### Task to carry out
Revise the lines starting with the one containing "Click the 名称 input field" and ending after the one containing "The height and" by replacing "input field" with "text box" and changing nothing else. Return only those lines, without the pictures.

### Materials provided
---+---

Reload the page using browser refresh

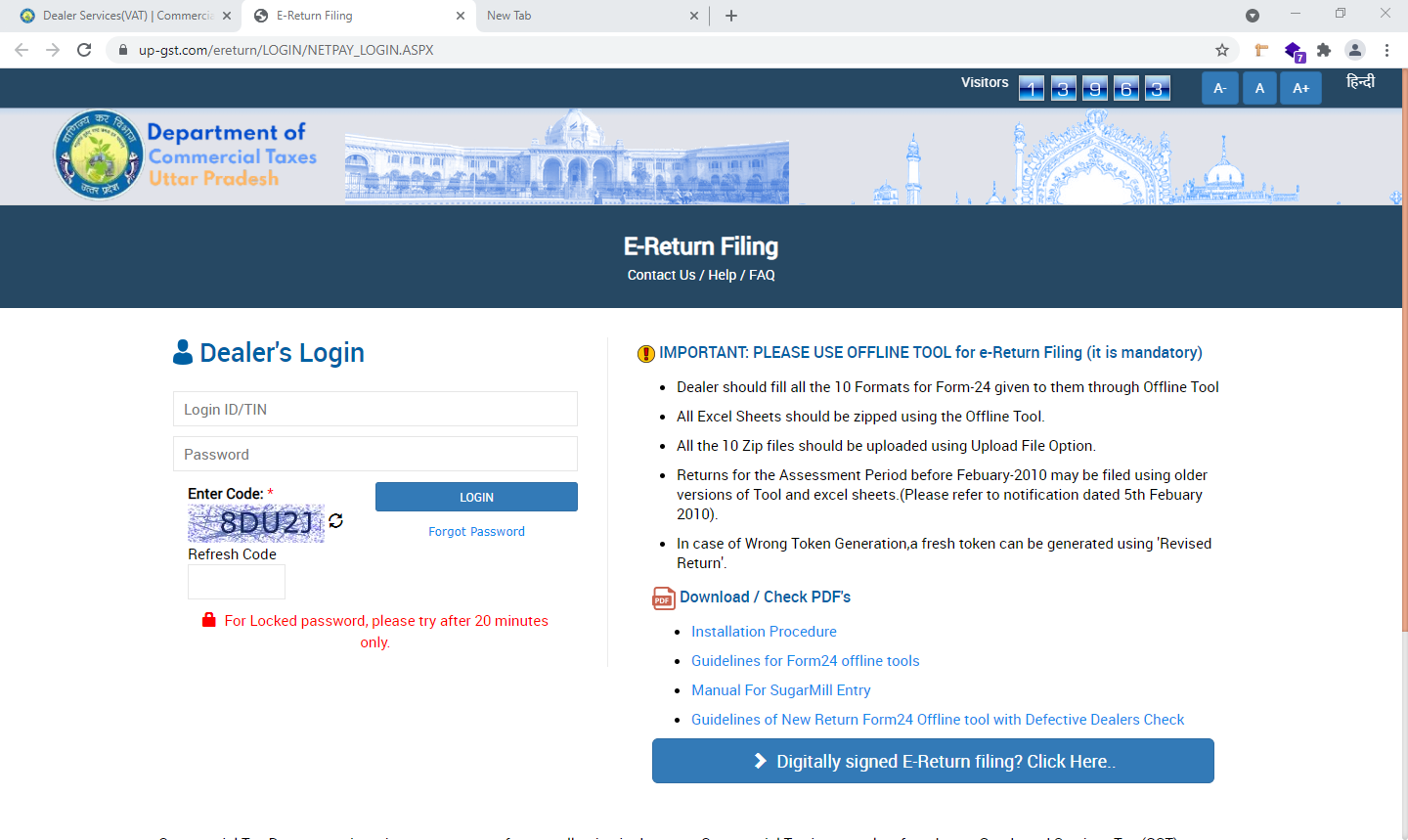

---+---

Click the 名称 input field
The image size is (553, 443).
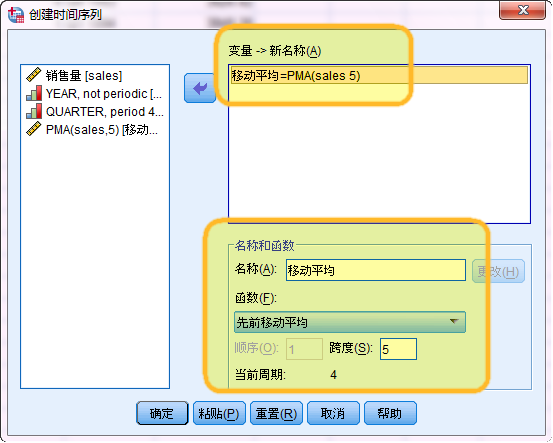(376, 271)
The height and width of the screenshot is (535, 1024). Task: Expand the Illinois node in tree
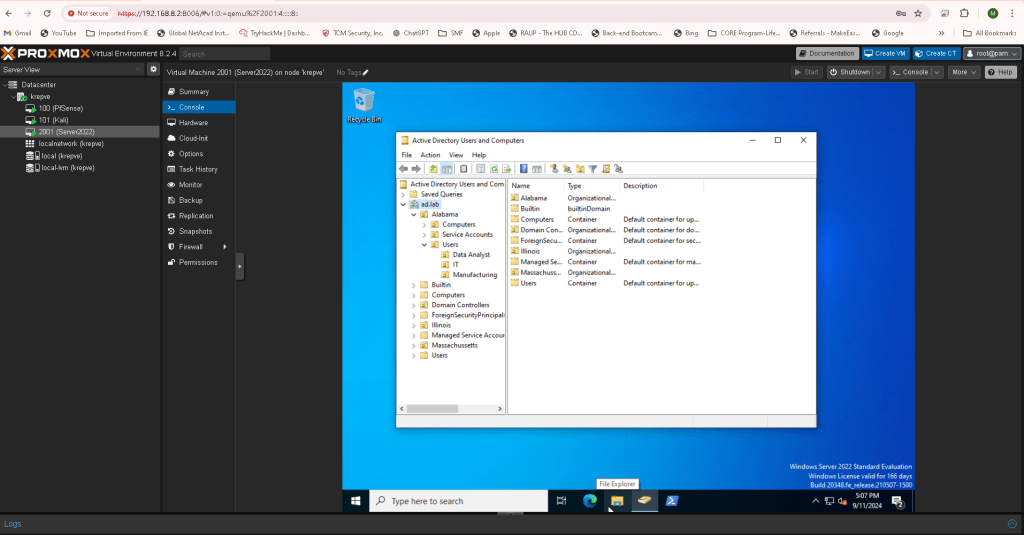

---+---

### Result
Click the 名称 text box
The image size is (553, 443).
(376, 271)
The height and width of the screenshot is (535, 1024). Task: Expand the Illinois node in tree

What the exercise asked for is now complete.